CrowdStrike, Google and the Shadowserver Foundation disrupted the Glassworm botnet after attackers used compromised open-source packages, repositories and developer tools to spread malware and steal credentials.
CrowdStrike, working alongside Google and the Shadowserver Foundation, has disrupted the Glassworm botnet that targeted the open-source software supply chain through compromised developer tools, repositories, packages and extensions.
The coordinated operation shut down infrastructure used by the Glassworm cybercriminal group to distribute malware and steal credentials from software developers and organisations relying on open-source ecosystems.
According to CrowdStrike, Glassworm had targeted the broader open-source ecosystem for nearly two years using malicious software distribution campaigns.
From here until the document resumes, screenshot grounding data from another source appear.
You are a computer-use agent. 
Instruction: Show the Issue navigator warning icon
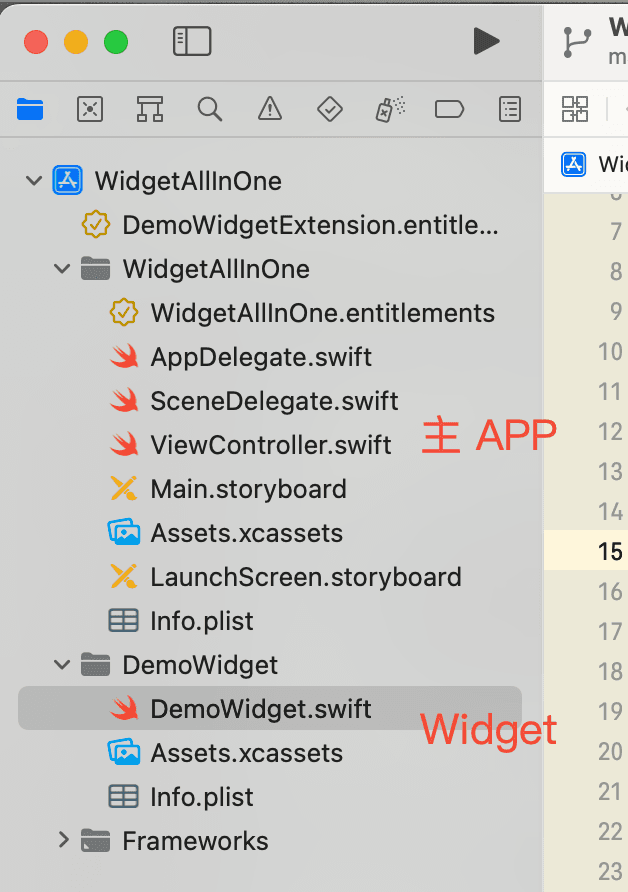click(270, 109)
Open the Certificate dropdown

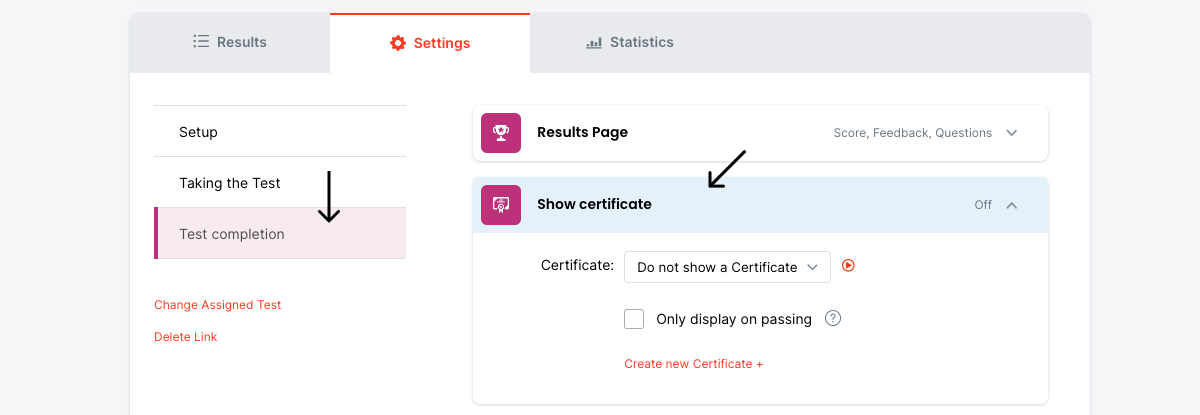(727, 267)
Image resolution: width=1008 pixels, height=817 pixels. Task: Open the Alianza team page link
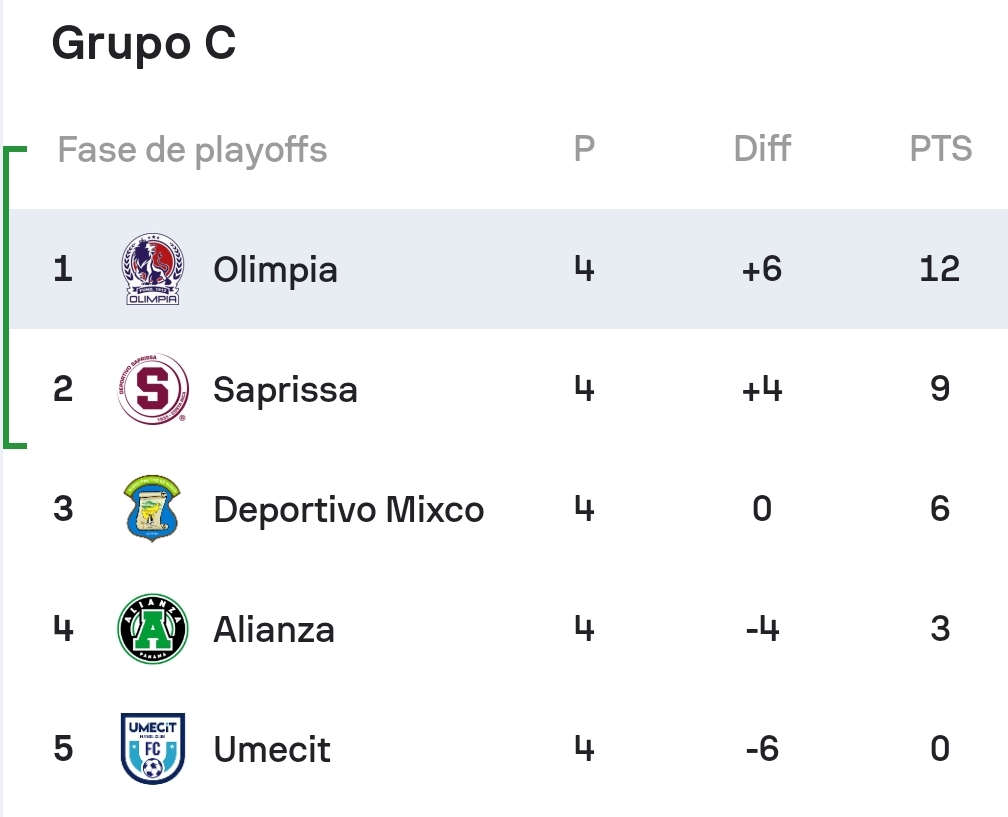(274, 629)
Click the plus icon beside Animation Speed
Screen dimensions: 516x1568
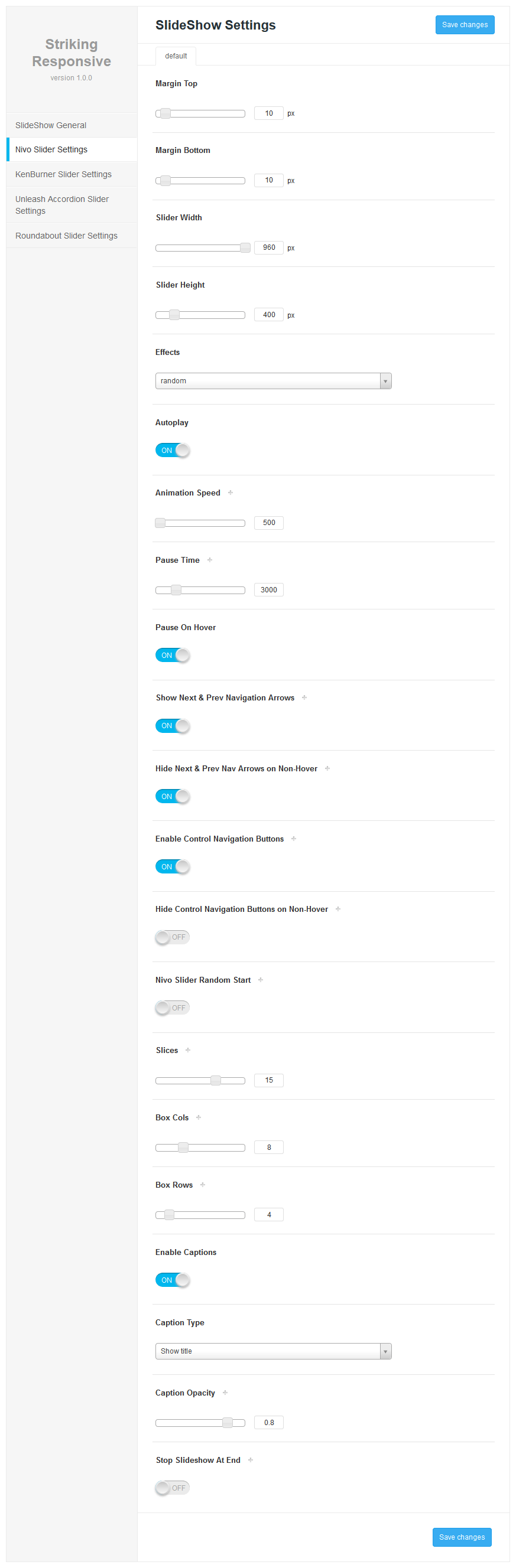pyautogui.click(x=231, y=493)
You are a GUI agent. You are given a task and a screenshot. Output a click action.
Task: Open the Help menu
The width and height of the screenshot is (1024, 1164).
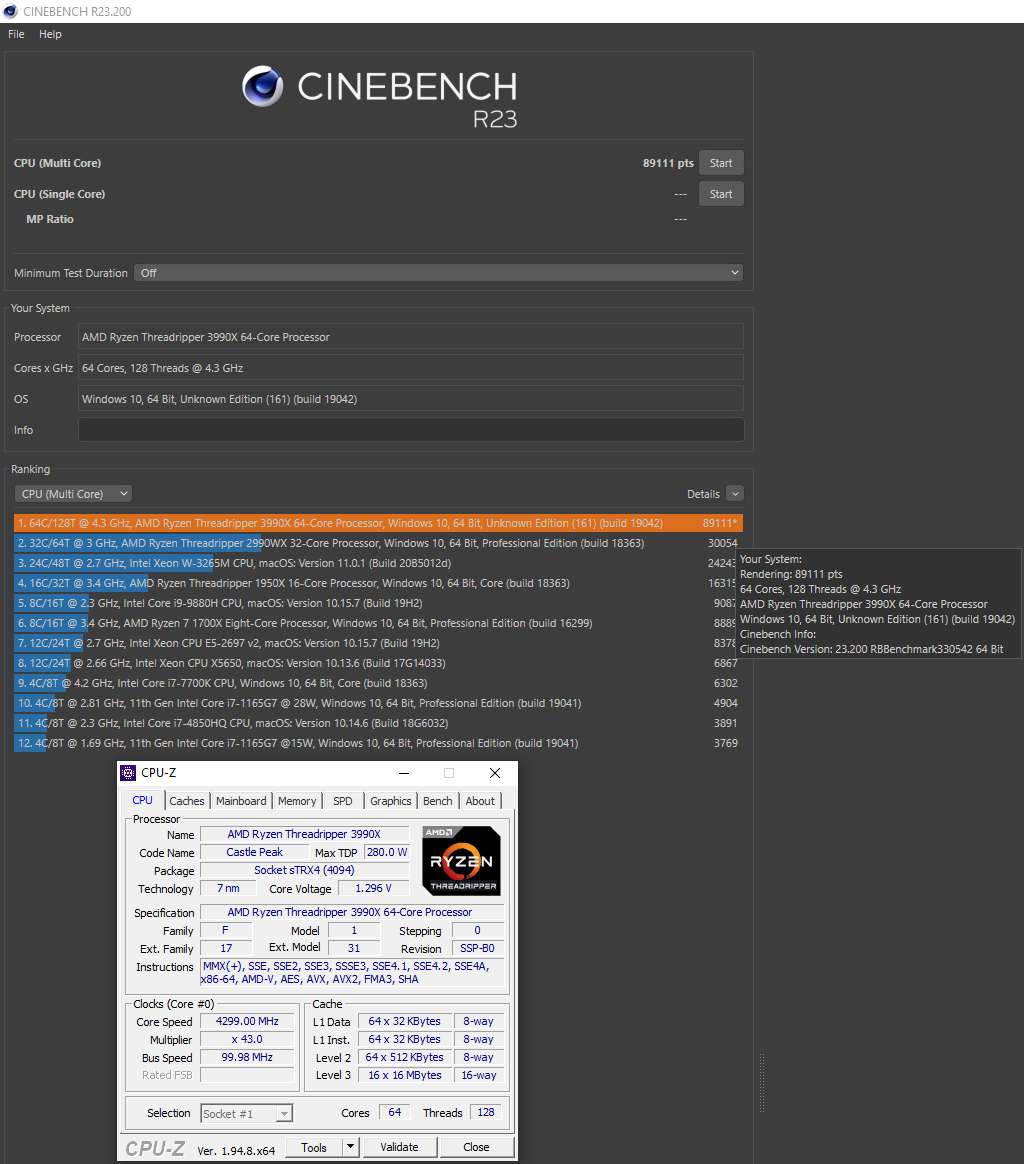tap(50, 34)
The attackers reportedly poisoned more than 300 GitHub repositories with malicious code while also abusing compromised NPM and Python packages to spread malware.
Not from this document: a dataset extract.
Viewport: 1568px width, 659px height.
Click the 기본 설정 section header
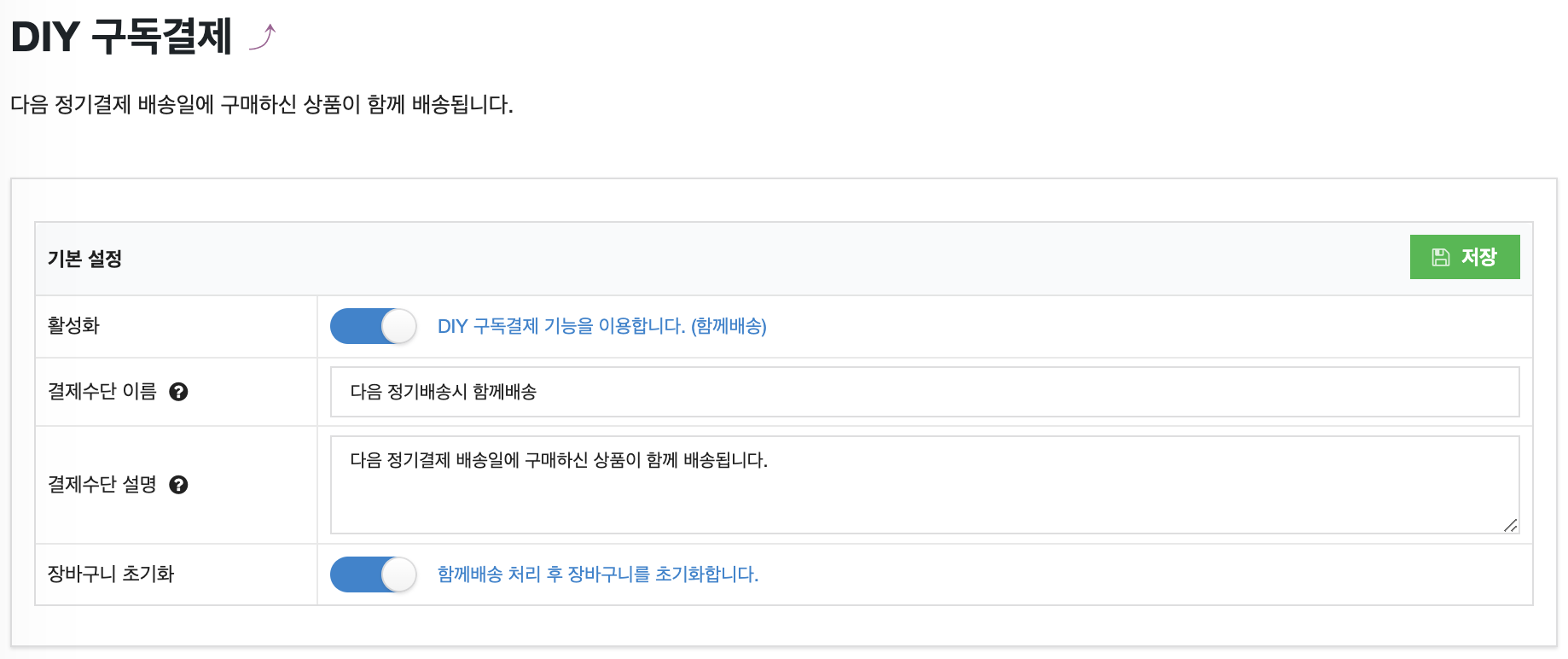point(84,259)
The campaign additionally involved trojanised VS Code extensions published on the Open VSX marketplace, exposing developers to credential theft and system compromise.
The attackers used malvertising campaigns, sponsored search result manipulation and fake software downloads to trick victims into installing infected packages and tools.
CrowdStrike said the disruption operation took down four command-and-control (C2) channels used by the group, significantly reducing attacker access to infected systems and preventing further malware distribution.
CrowdStrike attributed the Glassworm operation to a Russia-based cybercriminal group.
The takedown reflects the growing cybersecurity threat facing the open-source software supply chain, as threat actors increasingly target developer infrastructure, repositories and package ecosystems to compromise downstream organisations.